[cabfpub] Ballot 144 -.onion domains

Ryan Sleevi sleevi at google.com
Thu Feb 12 19:43:57 MST 2015


On Thu, Feb 12, 2015 at 6:33 PM, kirk_hall at trendmicro.com <
kirk_hall at trendmicro.com> wrote:
>
> In contrast, a .onion domain name will be displayed to Tor users, and
> could cause confusion.  Should we require CAs to follow the rules of BR
> 9.2.4g so that .onion domains that include meaningful names are verified?
> Or better yet, not allow .onion domains to be meaningful (require them to
> be random only)?
>

How do you define meaningful? How do you define random? In quantifiable
ways that can either be audited or inspected by third-parties (e.g. via
Certificate Transparency)

facebookcorewwwi is a random name. That it has symbolic meaning in English
is something that happens with any random system, given sufficient time.

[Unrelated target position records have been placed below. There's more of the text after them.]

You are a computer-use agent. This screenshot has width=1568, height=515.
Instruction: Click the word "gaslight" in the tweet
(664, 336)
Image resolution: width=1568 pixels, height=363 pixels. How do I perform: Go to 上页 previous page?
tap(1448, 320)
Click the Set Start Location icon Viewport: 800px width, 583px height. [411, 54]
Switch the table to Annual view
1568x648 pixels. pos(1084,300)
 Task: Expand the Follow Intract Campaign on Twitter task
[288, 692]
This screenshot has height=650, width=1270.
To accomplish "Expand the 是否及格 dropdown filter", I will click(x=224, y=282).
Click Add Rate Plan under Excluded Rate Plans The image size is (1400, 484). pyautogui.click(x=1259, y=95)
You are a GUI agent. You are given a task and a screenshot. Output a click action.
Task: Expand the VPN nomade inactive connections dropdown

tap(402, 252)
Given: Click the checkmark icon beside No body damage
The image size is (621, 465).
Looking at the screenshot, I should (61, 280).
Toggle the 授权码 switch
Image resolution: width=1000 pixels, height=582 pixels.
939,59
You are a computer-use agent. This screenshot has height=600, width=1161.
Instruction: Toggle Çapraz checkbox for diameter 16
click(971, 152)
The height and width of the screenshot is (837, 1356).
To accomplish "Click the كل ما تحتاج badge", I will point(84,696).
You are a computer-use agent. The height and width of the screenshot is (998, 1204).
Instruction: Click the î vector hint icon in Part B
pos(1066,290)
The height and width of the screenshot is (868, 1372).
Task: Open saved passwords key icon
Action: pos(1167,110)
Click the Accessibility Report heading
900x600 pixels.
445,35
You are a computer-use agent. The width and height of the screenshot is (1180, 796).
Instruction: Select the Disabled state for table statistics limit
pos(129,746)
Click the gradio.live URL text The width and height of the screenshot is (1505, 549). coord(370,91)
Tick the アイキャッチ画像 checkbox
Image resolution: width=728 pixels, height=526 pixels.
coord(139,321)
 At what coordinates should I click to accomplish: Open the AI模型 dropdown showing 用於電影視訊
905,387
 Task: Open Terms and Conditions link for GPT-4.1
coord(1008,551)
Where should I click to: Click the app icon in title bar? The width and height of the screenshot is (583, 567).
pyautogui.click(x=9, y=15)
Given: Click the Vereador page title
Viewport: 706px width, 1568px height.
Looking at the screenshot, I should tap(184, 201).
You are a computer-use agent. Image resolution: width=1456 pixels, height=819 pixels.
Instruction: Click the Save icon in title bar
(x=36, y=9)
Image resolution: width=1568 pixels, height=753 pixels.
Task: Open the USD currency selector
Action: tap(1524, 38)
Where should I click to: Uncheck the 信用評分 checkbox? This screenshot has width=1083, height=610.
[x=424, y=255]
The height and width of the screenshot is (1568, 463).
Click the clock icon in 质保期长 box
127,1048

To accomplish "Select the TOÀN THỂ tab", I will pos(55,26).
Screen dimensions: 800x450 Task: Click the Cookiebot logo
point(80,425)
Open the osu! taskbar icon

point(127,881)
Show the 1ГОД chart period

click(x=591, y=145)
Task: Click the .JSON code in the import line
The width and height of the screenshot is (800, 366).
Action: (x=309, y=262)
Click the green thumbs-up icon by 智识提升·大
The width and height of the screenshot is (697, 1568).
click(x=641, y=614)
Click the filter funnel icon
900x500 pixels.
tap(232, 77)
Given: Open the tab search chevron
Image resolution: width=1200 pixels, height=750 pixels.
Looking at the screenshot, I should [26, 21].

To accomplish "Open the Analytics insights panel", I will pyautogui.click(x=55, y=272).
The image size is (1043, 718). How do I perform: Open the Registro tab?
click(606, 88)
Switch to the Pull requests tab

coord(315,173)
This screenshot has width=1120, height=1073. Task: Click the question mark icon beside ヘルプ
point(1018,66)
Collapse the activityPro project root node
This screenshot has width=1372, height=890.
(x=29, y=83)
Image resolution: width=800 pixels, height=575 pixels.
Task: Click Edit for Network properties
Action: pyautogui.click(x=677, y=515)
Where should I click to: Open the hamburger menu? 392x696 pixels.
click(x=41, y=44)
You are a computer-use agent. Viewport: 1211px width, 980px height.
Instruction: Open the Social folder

Would these concerns go away if Item #5 was removed from the ballot (the
automatic extension if IESG reserves)?

While I think this discussion is useful to a degree, I do have some
concerns:

- Under the current provisions, anyone can issue for .onion, so this is by
no means worse in any quantifiable way

- Under the current provisions, using a .onion with HTTP is objectively
less secure than using a .onion name with HTTPS
  - A .onion name is based upon an RSA-1024 bit key, which is the only
security protection in play here.
  - A .onion name is denied access to privacy-and-security enhancing
technologies (due to browsers restricting access to features not delivered
over secure transports)

- The concerns regarding 'spoofability' of a .onion name exist independent
of any discussion in the Forum. That is, it is, at it's core, a TOR
protocol "issue" (I'm not sure I would call it that, but for sake of
discussion...)
  - Anyone using .onion names can create facebookwwwcore1.onion, given
sufficient time and energy
  - DNS spoofing exists entirely in the Baseline Requirements (CAs are only
required to document their procedures regarding high risk requests. They
are not prohibited from issuing such phishy names, per 11.5 of the BR 1.2.3)
  - DNS spoofing exists entirely in the EV Guidelines (CAs are only
required to inspect mixed-script domains, per 11.7.1 p2 of the EVG 1.5.2)

Nothing prohibits facebookcorewwwi.com and facebookcorewww1.com from
purchasing certificates, EV or DV, provided they demonstrate control over
that namespace. Why would or should .onion be any different?